Whether she’s at an F&W photo shoot or one of her frequent parties, food stylist Alison Attenborough makes food look modern and delicious—say, by creating diagonal layers of cream and jelly in a parfait, or freezing spices and herbs in ice cubes that she then uses to chill crudités. When Alison throws a holiday party with her husband, Jamie Kimm (a personal chef who has worked for photographer Annie Leibovitz), they usually set up a buffet. "About three years ago, we switched most of our large parties from sit-down dinners to cocktail parties," says Alison. "Especially during this time of year, everyone is busy—including us—so we try to simplify." They’ll serve finger foods as well as a main course that guests can eat while they’re standing, and they’ll cook dishes that can be made ahead of time, like a horseradish-spiked borscht with beef, which tastes even better the second day. They’ll also buy ready-made desserts like rose-flavored Turkish delight and delicate macaroons. In the spirit of keeping things casual, Alison uses mostly paper plates and plastic cups so that cleanup is easy. But she’ll also pull out a few pieces from her vintage china collection and insists on real glasses for Champagne or cocktails. Ever the stylist, Alison often plans the menu around a color scheme. "I always think visually when I serve dinner," she says. "Most of my friends work in fashion, not food."
Pile store-bought sweets high in unusual glass dishes for drama. Raspberry and lavender macaroons from Payard Patisserie ($26 for 16 cookies; payard.com). Vanilla Classiques meringues from Miss Meringue ($5 for a five-ounce container; missmeringue.com).
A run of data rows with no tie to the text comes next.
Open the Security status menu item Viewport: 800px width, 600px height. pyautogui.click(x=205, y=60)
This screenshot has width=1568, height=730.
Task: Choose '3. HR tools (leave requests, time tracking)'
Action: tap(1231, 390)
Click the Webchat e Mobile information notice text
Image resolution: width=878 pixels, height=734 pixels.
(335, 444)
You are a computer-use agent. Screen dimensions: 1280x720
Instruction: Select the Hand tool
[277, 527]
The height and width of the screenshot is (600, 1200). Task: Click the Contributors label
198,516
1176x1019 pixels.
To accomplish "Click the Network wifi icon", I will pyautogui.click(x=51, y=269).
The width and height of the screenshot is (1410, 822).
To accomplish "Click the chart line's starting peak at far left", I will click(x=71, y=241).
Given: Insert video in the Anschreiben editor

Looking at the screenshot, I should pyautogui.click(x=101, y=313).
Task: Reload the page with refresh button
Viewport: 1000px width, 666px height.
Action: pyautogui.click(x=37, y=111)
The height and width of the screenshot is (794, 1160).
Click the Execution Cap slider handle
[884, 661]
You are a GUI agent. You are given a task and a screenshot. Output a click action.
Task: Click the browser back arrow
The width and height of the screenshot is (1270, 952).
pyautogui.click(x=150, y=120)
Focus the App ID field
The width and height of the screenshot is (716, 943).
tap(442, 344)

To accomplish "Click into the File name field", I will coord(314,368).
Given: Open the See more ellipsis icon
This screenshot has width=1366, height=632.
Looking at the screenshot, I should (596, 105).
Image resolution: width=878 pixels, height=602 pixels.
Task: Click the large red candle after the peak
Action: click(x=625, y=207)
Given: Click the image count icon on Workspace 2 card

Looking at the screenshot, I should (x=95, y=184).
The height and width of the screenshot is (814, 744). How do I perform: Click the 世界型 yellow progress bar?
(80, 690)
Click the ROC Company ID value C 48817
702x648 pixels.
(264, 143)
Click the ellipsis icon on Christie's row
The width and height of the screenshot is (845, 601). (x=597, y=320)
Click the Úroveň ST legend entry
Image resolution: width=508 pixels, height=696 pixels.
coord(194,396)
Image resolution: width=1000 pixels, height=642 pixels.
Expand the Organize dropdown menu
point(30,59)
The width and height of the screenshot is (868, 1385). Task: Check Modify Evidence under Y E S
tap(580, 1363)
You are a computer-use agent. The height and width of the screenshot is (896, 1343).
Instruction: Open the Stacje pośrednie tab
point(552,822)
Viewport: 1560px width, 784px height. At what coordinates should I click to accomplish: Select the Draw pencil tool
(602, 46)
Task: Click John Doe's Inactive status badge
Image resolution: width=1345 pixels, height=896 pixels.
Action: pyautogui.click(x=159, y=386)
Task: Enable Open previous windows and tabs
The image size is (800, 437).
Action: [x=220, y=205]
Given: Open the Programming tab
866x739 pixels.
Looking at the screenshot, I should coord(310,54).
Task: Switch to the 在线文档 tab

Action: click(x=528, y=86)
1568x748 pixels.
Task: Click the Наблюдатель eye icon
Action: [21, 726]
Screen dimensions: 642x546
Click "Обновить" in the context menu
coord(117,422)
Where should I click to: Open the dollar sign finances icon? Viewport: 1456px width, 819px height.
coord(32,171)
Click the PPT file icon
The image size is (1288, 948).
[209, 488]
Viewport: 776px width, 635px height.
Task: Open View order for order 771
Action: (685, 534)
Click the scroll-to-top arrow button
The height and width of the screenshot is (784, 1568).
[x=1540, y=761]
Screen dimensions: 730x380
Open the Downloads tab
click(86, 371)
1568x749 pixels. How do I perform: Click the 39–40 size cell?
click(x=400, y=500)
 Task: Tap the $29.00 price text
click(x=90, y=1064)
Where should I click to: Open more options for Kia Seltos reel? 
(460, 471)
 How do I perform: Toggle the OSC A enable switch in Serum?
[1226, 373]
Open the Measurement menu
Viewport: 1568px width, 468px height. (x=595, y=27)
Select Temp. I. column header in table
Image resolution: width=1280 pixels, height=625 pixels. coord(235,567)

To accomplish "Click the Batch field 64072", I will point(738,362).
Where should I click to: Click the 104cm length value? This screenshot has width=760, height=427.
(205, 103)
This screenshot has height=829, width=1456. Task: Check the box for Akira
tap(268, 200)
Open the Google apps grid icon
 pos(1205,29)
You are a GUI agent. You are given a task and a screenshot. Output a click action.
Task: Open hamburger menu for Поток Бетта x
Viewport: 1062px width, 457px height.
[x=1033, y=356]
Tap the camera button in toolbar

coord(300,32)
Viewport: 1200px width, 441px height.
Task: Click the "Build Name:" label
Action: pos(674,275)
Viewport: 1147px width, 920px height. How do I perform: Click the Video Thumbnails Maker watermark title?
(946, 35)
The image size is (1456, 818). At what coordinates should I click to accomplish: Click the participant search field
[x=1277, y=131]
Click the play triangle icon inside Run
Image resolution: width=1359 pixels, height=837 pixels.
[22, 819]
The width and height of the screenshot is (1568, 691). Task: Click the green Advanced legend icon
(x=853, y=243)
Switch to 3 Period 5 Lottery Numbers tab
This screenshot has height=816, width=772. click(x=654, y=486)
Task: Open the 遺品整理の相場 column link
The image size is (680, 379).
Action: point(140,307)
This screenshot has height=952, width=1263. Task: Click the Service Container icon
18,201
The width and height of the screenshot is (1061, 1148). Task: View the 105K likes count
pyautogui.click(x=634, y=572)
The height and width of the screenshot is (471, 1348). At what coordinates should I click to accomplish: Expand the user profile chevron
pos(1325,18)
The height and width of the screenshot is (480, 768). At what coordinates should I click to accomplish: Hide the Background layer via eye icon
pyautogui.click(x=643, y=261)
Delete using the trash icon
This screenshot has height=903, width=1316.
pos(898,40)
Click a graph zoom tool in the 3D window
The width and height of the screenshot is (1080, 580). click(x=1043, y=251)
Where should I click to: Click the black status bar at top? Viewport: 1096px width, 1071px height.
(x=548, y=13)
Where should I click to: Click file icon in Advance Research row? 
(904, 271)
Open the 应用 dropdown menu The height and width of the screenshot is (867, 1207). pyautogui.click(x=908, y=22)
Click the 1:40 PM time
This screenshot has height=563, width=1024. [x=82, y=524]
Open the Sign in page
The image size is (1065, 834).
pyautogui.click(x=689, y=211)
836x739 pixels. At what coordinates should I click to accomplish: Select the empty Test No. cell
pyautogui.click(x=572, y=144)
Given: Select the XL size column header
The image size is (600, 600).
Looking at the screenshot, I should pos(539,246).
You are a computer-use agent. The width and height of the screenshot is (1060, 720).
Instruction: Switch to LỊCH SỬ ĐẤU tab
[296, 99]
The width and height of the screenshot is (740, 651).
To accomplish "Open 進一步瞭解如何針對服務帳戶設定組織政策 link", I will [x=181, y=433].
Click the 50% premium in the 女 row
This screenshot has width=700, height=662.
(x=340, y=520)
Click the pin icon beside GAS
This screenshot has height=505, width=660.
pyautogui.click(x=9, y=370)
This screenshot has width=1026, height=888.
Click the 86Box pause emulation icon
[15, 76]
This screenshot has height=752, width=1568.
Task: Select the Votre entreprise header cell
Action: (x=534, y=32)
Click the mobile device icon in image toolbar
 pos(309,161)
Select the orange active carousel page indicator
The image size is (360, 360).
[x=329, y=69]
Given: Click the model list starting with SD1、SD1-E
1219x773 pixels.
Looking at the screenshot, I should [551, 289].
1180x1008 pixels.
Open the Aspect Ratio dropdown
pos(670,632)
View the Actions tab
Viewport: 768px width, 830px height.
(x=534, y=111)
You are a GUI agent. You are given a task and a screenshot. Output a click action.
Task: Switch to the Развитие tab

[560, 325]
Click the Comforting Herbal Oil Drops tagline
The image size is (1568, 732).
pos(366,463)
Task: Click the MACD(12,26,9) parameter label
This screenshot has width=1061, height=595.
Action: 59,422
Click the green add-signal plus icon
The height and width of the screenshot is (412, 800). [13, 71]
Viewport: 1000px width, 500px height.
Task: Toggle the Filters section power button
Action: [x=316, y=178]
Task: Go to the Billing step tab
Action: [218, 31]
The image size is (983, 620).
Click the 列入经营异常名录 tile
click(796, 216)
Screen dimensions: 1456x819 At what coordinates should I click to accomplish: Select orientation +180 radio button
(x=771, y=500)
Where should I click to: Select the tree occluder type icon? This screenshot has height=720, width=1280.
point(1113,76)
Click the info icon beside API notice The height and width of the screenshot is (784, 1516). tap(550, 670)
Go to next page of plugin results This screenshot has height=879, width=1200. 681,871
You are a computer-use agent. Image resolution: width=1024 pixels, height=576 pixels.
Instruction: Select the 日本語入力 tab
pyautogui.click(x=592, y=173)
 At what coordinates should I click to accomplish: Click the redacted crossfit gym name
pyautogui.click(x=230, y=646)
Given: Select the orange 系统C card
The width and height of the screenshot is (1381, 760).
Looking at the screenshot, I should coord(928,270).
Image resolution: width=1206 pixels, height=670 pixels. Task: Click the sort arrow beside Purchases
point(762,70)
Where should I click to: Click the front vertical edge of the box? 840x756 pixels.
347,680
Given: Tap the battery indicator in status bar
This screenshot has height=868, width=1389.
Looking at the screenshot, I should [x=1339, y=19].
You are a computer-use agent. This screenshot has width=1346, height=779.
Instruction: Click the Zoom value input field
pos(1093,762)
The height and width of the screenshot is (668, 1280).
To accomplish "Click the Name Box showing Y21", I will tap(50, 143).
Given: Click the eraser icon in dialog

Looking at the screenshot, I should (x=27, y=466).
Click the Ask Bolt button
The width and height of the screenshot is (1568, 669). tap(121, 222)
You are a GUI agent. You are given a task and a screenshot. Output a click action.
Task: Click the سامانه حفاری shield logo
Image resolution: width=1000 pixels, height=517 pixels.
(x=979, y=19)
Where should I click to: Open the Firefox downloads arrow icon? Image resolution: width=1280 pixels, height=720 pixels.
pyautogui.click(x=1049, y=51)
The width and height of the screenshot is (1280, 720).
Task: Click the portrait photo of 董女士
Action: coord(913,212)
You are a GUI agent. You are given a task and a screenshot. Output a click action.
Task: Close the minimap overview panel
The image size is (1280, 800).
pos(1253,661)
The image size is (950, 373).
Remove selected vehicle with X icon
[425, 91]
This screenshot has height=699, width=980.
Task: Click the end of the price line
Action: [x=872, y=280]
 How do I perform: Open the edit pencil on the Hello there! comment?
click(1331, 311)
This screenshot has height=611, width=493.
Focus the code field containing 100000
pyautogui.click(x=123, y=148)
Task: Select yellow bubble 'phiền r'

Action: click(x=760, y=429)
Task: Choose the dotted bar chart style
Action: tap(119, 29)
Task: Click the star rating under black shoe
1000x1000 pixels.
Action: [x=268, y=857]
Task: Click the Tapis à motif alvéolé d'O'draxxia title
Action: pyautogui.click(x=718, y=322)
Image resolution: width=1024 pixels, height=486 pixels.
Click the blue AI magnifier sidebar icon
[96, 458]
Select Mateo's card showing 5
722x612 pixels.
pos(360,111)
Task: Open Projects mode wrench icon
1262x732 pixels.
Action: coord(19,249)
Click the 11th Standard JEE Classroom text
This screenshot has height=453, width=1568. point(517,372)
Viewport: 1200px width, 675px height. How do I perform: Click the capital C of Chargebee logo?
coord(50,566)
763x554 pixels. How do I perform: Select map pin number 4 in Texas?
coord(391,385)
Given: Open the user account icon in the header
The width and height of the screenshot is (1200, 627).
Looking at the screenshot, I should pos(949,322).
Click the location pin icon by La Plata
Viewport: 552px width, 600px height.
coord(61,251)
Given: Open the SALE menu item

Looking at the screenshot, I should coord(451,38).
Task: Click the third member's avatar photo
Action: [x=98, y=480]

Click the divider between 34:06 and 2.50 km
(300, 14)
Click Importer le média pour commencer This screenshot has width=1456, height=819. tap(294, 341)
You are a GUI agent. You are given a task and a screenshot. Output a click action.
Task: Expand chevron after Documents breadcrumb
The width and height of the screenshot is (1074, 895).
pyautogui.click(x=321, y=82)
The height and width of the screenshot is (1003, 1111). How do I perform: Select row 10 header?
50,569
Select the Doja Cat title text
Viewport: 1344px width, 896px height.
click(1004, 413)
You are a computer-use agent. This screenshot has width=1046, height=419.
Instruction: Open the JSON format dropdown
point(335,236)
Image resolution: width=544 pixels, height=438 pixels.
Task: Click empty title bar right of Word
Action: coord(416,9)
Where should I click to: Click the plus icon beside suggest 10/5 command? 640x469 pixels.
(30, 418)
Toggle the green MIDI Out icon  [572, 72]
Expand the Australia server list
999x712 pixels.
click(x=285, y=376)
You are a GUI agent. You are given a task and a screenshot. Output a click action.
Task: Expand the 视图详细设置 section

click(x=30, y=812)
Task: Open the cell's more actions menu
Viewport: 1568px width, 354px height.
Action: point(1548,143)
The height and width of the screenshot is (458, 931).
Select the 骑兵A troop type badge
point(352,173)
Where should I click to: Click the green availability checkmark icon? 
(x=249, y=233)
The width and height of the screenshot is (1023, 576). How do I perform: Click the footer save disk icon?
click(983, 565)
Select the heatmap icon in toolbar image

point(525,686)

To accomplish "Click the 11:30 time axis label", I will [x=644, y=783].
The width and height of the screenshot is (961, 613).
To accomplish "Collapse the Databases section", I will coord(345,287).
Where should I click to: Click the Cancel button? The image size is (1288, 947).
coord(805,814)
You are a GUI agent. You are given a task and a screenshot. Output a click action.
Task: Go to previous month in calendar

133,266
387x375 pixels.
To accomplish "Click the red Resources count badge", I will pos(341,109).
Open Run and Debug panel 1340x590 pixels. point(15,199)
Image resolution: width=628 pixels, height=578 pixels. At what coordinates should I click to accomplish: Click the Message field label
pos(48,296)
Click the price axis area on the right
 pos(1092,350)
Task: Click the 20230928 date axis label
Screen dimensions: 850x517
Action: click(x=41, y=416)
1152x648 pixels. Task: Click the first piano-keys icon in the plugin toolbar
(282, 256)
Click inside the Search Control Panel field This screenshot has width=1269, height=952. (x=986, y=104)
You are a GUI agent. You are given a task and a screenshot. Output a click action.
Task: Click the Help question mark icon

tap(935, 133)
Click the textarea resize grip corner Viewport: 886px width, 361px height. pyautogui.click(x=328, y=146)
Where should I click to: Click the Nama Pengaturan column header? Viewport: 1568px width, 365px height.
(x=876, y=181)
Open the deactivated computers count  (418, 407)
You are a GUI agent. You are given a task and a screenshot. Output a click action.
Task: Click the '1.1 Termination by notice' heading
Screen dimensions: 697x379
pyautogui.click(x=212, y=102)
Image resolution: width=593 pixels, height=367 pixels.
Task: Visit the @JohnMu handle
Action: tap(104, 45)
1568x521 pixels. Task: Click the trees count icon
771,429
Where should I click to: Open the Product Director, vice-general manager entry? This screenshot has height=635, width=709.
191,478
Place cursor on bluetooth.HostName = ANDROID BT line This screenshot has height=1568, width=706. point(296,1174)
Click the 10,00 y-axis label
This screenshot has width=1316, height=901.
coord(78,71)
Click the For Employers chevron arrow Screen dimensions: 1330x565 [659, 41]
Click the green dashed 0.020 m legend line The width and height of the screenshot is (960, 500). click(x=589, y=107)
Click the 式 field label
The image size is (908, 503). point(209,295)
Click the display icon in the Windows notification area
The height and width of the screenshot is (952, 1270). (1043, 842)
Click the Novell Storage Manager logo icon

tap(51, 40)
Rose-flavored Turkish delight from Kalustyan’s (from $8 per pound; kalustyans.com). Lemon Dreams cookies from Hannah’s Delights ($7 for five ounces; sarahwoods.com). "Ambassador" covered glass candy dish by Lobmeyr from Moss (from $175; from mossonline.com). "Magic Flute" covered sugar bowl ($125) and vegetable bowl ($310) from Rosenthal.
Cocktail Hour Creativity
Decorative Ice Cubes
Alison pours water into a silicone square-ice-cube tray from Tovolo, then drops in star anise, pink peppercorns or other ingredients before freezing ($9; from Broadway Panhandler, 866-266-5927). The ice cubes can be used to keep crudités fresh, and they release spicy aromas as they melt.